EXERCISE:
Searching the material below, find each line that includes the word "options", and copy it.

MATERIAL FOR THIS EXERCISE:

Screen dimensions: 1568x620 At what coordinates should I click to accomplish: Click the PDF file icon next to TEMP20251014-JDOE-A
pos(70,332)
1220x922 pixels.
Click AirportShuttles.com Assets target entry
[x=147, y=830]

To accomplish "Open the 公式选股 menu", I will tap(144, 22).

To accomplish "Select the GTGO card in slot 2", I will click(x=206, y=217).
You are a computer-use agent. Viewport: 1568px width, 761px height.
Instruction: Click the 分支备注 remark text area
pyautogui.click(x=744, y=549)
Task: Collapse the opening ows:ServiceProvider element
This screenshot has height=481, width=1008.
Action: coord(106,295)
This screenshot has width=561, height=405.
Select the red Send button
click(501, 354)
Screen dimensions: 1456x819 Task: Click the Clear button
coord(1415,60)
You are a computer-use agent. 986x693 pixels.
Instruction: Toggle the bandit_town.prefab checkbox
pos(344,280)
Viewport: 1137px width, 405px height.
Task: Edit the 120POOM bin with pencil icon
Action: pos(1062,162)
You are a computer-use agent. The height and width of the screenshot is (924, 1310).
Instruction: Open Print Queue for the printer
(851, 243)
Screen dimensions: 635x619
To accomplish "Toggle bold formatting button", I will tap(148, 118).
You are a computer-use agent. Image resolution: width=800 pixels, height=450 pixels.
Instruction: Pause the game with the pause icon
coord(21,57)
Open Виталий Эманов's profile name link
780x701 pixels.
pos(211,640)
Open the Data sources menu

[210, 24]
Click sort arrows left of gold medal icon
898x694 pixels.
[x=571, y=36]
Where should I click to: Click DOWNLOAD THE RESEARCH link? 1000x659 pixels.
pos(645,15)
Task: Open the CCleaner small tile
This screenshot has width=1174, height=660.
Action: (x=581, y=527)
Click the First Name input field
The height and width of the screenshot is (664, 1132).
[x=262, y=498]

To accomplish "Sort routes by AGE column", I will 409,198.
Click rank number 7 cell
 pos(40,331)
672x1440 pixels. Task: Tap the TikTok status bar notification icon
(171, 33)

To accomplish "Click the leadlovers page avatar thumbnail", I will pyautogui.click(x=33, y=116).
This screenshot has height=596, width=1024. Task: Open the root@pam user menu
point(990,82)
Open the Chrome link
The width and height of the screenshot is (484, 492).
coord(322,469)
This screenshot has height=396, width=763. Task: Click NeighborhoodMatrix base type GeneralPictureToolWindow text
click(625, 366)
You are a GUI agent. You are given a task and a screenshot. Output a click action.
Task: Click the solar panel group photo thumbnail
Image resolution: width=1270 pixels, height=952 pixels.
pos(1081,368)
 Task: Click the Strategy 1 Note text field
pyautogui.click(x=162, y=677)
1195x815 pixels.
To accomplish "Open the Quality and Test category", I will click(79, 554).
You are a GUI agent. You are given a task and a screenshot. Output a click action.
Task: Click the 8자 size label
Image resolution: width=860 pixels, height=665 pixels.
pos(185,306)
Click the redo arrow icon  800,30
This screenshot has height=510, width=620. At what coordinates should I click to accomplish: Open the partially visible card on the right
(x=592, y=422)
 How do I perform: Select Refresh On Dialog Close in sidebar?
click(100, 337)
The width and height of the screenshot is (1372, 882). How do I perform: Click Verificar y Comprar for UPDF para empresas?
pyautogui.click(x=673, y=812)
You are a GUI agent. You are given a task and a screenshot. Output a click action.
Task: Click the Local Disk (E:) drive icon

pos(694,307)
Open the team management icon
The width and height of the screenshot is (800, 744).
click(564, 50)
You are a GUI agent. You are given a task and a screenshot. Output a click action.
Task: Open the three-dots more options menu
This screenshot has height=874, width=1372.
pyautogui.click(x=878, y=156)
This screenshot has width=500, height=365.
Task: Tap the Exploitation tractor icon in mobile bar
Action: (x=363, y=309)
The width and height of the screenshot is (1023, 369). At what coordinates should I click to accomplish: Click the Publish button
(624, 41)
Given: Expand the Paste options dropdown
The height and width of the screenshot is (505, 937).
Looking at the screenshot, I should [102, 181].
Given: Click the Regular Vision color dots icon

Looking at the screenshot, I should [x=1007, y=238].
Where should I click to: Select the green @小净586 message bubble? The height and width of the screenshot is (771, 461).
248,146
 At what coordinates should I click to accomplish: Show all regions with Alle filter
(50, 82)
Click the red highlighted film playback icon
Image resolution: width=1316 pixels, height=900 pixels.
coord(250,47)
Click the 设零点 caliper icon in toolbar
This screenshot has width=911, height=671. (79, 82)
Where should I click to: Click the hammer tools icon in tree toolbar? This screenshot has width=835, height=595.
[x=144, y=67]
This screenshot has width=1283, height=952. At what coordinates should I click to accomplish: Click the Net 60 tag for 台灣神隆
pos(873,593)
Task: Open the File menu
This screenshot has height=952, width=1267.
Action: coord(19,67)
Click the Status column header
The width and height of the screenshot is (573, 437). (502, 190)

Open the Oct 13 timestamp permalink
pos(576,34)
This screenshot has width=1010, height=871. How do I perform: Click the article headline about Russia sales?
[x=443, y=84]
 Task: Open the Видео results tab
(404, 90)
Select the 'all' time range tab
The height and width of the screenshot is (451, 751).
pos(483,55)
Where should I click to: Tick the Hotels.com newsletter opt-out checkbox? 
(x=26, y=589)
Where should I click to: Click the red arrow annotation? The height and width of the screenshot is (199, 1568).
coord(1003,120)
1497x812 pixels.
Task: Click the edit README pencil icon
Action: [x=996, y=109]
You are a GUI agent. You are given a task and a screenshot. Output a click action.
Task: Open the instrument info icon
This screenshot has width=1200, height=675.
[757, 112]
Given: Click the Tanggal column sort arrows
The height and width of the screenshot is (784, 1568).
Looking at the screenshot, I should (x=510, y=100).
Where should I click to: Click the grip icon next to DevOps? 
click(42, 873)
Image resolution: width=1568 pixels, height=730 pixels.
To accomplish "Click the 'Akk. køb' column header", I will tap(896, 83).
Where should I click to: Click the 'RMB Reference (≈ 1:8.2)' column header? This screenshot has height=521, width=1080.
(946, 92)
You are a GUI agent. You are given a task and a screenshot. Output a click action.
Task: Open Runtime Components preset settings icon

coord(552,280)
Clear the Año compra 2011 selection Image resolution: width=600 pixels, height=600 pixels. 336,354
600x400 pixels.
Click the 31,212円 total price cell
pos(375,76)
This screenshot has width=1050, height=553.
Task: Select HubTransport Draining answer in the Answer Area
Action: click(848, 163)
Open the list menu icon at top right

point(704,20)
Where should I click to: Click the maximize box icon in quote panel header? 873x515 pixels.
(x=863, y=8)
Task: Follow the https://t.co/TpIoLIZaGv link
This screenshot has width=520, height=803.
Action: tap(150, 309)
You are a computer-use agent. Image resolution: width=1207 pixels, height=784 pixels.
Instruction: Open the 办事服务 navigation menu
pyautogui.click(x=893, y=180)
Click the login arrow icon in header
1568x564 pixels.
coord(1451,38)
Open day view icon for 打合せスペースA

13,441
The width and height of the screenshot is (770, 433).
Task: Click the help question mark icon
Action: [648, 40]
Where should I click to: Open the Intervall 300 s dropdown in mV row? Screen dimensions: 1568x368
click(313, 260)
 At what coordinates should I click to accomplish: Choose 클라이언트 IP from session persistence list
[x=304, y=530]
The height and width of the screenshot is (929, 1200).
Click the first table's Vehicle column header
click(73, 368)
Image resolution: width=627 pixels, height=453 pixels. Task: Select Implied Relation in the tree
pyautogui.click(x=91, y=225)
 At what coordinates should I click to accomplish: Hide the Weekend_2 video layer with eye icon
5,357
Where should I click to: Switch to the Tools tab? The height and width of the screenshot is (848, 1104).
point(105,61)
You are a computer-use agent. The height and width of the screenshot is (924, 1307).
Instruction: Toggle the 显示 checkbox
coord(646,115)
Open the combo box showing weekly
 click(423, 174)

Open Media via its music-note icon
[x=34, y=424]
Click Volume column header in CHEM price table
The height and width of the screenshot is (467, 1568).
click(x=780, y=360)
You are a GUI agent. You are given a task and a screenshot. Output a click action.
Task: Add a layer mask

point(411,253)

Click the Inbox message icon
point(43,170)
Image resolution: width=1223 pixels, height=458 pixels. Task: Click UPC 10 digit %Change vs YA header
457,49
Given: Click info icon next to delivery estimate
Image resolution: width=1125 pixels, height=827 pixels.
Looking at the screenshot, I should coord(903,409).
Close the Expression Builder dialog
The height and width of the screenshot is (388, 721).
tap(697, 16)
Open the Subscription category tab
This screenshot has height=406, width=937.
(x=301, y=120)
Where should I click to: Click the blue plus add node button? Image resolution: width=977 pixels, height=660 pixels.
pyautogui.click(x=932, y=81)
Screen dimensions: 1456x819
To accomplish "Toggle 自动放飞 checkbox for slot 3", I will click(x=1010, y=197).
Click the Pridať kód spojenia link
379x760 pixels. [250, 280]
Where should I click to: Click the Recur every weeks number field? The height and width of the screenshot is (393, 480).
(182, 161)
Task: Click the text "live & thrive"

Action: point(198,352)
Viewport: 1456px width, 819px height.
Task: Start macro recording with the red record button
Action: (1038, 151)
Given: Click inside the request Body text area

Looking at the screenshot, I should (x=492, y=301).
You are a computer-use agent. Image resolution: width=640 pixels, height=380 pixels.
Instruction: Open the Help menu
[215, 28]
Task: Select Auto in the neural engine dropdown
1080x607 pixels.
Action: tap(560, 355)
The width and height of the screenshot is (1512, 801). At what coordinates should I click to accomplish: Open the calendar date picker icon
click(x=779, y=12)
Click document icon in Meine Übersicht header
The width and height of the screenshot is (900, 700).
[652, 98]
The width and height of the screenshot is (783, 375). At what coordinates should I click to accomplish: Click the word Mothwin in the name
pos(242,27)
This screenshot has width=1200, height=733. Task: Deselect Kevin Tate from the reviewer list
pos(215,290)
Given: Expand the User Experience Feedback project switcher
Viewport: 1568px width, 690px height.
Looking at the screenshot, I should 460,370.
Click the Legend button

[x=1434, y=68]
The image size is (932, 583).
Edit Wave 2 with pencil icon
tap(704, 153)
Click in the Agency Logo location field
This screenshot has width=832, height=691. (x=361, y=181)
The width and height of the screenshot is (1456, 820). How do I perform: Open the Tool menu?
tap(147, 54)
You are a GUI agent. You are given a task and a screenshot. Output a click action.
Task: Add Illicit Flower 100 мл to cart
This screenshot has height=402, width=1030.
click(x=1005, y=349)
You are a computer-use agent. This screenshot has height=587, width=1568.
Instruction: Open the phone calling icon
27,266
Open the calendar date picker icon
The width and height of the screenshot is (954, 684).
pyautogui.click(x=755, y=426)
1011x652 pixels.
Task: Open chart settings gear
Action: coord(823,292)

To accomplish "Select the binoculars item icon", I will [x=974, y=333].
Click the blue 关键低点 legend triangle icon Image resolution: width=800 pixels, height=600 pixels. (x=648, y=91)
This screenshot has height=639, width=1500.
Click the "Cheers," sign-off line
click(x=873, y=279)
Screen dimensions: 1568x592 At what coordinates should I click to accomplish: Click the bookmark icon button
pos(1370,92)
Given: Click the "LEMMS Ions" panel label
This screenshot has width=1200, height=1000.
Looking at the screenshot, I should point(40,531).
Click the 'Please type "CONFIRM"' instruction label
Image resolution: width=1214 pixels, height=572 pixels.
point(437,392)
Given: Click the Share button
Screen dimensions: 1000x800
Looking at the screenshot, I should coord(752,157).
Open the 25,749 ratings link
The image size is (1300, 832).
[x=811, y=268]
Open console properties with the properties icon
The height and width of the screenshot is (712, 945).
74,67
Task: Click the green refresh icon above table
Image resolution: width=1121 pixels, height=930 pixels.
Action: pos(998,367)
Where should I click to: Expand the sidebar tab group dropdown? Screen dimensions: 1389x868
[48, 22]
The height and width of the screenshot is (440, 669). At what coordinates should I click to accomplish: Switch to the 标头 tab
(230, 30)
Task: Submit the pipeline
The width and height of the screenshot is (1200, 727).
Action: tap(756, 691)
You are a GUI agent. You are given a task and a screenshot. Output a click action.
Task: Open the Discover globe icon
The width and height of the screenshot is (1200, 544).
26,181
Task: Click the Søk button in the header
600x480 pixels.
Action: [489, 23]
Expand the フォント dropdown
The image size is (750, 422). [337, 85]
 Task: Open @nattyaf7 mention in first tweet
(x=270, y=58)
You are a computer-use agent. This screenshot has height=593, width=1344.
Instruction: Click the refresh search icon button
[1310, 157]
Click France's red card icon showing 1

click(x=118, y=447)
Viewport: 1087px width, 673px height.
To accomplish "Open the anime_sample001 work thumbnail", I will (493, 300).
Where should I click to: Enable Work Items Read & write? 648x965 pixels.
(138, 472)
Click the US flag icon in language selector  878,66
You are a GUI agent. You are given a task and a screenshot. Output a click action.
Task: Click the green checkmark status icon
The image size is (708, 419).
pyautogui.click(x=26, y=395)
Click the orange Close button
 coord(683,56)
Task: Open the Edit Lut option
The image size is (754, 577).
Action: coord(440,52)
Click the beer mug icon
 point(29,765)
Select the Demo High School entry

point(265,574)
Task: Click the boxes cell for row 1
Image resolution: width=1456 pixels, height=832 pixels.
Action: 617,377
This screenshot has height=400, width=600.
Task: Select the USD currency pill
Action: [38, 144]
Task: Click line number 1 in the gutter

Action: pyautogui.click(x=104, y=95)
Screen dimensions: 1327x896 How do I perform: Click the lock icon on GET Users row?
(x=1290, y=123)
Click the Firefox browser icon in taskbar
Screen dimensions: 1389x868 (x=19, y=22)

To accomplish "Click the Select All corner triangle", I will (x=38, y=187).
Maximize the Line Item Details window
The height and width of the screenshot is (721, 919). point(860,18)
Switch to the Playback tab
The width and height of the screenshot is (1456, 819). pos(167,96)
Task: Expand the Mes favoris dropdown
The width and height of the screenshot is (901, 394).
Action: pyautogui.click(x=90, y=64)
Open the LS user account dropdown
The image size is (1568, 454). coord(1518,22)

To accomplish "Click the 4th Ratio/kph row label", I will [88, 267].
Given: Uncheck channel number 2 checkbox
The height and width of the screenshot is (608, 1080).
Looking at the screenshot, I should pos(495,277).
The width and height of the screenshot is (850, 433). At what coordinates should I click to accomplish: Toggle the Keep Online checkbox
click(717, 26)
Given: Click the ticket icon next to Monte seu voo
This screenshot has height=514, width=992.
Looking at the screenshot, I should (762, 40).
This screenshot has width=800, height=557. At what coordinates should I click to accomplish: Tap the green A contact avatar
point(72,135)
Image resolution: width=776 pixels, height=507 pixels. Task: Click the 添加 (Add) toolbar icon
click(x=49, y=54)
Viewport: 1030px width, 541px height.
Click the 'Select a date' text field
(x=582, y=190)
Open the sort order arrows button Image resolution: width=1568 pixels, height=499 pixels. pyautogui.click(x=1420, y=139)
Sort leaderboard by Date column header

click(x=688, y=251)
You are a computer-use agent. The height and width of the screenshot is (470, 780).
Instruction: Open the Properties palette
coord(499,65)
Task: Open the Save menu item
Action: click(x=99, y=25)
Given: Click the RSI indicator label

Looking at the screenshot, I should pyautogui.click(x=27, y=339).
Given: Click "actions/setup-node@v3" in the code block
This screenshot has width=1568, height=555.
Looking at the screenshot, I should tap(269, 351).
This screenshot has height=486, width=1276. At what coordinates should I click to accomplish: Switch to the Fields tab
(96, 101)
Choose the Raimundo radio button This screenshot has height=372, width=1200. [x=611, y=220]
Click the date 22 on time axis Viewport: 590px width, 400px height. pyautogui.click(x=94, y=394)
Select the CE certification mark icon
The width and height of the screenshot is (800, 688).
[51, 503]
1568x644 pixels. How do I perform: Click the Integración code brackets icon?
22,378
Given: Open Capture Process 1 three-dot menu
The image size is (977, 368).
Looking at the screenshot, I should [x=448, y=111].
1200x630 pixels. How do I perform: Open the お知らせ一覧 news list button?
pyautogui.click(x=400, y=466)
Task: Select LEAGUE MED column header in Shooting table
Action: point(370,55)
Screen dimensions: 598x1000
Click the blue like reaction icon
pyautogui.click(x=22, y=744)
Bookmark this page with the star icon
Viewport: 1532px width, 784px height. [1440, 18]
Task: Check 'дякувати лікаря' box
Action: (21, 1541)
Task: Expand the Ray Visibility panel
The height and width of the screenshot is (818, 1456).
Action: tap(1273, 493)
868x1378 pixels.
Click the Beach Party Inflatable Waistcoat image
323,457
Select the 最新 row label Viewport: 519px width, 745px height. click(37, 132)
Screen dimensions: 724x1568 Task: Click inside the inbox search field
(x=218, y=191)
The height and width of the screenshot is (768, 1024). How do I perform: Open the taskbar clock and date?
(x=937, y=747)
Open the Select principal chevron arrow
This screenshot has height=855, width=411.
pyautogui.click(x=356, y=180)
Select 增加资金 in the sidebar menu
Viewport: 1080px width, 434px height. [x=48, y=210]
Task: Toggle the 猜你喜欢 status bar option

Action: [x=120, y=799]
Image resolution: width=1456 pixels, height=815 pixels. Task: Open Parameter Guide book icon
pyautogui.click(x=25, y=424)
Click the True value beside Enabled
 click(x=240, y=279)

RESPONSE TO THIS TASK:
Task: Open the three-dots more options menu
Given: Expand the Paste options dropdown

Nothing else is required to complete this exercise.